Written tasks:
- a) Set down, word for word, the passage of the glossary on Lasting Powers of Attorney that begins at the words "- Wishes – when" and stops after the words "must be followed.".
- b) List every term that the glossary on Lasting Powers of Attorney defines.
- c) Write what comes next in the glossary on Lasting Powers of Attorney, starting after its final entry.

Document:
Glossary of terms – Lasting Powers of Attorney
- Lasting Powers of Attorney (LPA) – a legal document that allows the Donor to appoint Attorneys to make decisions on their behalf if they lose Mental Capacity. There are two types: Property & Financial Affairs and Health & Welfare. A Donor can only make a LPA if they have Mental Capacity at the time of signing it. It must be registered with the Office of the Public Guardian before the Attorneys can use the document. Lasting Powers of Attorney replaced Enduring Powers of Attorney on 1 October 2007.
- Enduring Powers of Attorney (EPA) – the legal document that was made for Property and Financial Affairs before LPAs were introduced. EPA’s made before 1 October 2007 are still valid but after this date, only LPAs can now be made. EPAs work in the same way as LPA’s except that they only need to be registered at the Office of the Public Guardian when the Donor is losing (or has lost) Mental Capacity.
- Attorney – a person appointed by a Donor under an LPA/EPA to make decisions on behalf of the Donor. A Donor can appoint as many Attorneys as they wish. If you have been appointed as an Attorney and are unsure what you need to do read our helpful Guide for Attorneys.
- Mental Capacity – the ability to be able to understand and make your own decisions.
- Substitute Attorney – a person appointed to act as Attorney if the first choice Attorney(s) is unable to act.
- Jointly or Jointly and Severally – this describes the way in which attorneys can act if there are 2 or more appointed together. Jointly means all decisions made on behalf of the Donor must be agreed by all appointed Attorneys. Jointly and Severally means Attorneys have the ability to make decisions together (jointly) or individually (severally) on behalf of the Donor. Jointly and Severally is often more practical.
- Wishes – when making a LPA, a Donor can put wishes in the document which are things that they hope the Attorneys will take into account when making a decision but they are not legally bound by this.
- Instructions – when making a LPA, a Donor can put instructions in the document which are things that the Attorneys must comply with when making decisions. Unlike Wishes, these must be followed.

Data excerpt:

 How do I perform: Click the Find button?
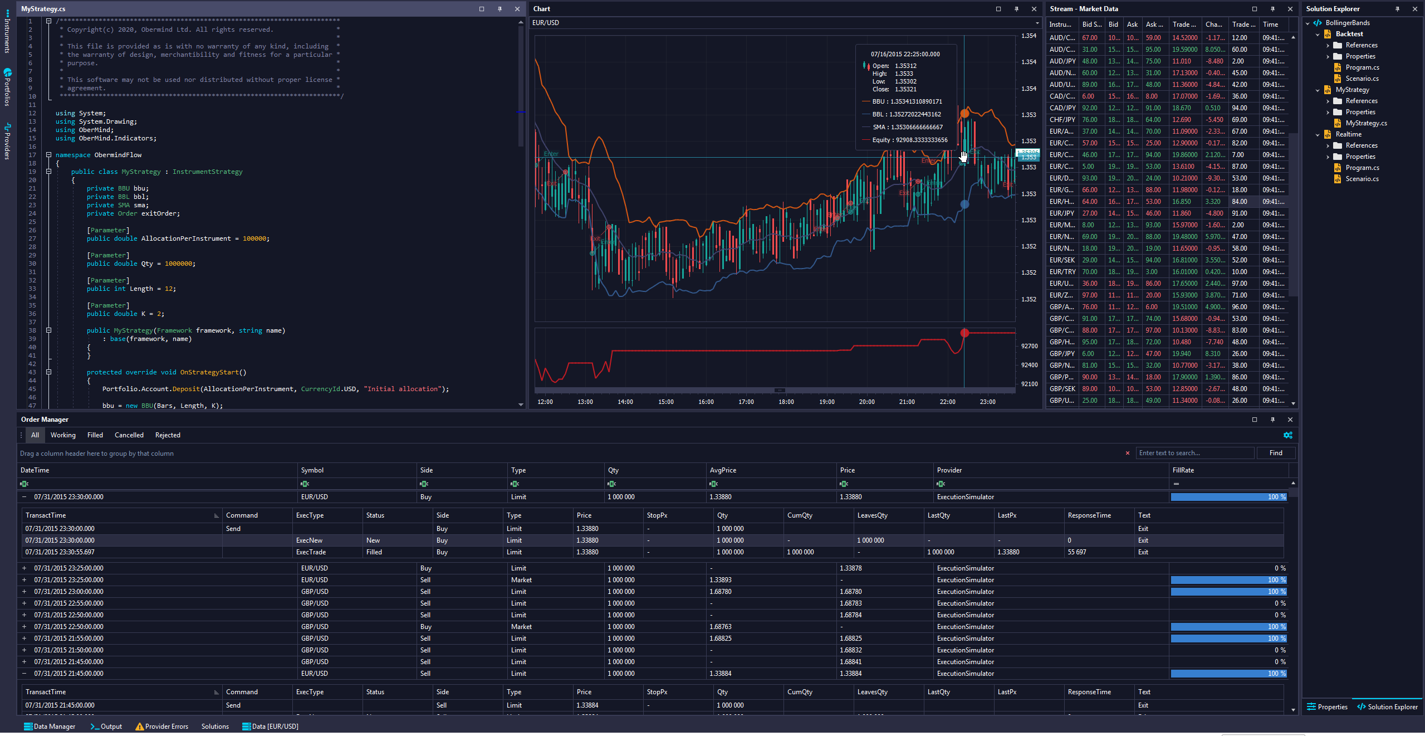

Responses by task:
- a)
- Wishes – when making a LPA, a Donor can put wishes in the document which are things that they hope the Attorneys will take into account when making a decision but they are not legally bound by this.
- Instructions – when making a LPA, a Donor can put instructions in the document which are things that the Attorneys must comply with when making decisions. Unlike Wishes, these must be followed.

- b)
- Lasting Powers of Attorney (LPA)
- Enduring Powers of Attorney (EPA)
- Attorney
- Mental Capacity
- Substitute Attorney
- Jointly or Jointly and Severally
- Wishes
- Instructions

- c)
- Donor – the legal term used to describe someone who makes a LPA giving the power to make decisions on their behalf to the Attorneys.
- Registration of Lasting Power of Attorney – before a LPA can be used it must be registered with the Court. This process can take 6-8 weeks and there is often a court fee (currently £82 per document registered).
- Office of the Public Guardian (OPG) – the government body that deals with all matters relating to LPA’s and EPA’s.
- Deputyship Order – if a person has not made an EPA or LPA and they no longer have Mental Capacity to make one, the Court of Protection can make a Deputyship Order which appoints Deputies to make decisions on behalf of the person who has lost Mental Capacity. This can be in respect of their Property & Financial affairs, Health & Welfare or both. Legal advice should be sought when applying for a Deputyship Order on behalf of someone who has lost Mental Capacity.
- Deputy – similar to an Attorney under an LPA, they are the person(s) appointed by the Court of Protection to make decisions on behalf of someone who has lost Mental Capacity.
Glossary of terms – Administration of Estates
- Administration of Estate – the general term used to describe dealing with the affairs of the Deceased. This will involve settling any Debts of the estate (including tax affairs) and then distributing the Assets remaining in accordance with the Will (or the Intestacy Rules if there was no Will).
- Grant of Probate – a legal document issued during the administration of some estates (depending on the Assets and who is a Beneficiary in the Will) where the Deceased left a valid Will. It is issued by the Probate Registry and is usually applied for either by the Executors or a solicitor they have instructed. Find out more about the Grant of Probate process here.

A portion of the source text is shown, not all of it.